▶ [What the task requires]:
A single number is the whole answer: the count of lines in the records where "computer" occurs.
### Supplied records
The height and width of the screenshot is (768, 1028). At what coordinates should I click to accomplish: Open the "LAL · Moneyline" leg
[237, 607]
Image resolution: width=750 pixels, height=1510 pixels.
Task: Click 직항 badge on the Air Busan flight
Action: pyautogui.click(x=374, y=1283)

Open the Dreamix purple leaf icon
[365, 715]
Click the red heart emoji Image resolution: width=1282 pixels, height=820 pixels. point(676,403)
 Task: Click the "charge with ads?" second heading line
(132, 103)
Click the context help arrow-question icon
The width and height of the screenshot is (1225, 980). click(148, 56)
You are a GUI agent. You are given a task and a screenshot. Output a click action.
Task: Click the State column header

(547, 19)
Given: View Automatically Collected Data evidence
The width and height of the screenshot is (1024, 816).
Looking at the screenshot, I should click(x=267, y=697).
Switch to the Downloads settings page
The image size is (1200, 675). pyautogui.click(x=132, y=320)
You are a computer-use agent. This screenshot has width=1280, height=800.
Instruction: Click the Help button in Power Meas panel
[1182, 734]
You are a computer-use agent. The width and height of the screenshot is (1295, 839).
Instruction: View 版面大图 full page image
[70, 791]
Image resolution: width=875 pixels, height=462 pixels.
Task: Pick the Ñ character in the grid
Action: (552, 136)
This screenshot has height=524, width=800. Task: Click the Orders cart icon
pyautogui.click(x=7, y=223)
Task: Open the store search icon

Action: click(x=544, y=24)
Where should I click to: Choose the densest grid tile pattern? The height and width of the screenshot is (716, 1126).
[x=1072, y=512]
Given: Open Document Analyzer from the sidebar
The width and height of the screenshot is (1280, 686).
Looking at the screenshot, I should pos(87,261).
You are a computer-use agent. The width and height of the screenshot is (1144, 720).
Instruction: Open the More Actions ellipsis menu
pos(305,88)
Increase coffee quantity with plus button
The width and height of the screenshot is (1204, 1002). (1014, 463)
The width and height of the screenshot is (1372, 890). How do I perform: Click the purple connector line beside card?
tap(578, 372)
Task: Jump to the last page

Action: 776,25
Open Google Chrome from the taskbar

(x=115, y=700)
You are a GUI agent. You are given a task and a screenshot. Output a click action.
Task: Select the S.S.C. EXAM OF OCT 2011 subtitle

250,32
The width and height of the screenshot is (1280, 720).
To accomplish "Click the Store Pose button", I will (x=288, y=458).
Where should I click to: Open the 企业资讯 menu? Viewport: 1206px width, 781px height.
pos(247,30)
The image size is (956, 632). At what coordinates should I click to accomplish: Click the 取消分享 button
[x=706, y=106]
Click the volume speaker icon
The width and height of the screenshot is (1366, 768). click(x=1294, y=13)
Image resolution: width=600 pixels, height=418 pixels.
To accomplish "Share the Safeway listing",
######
▶ [Response box]:
3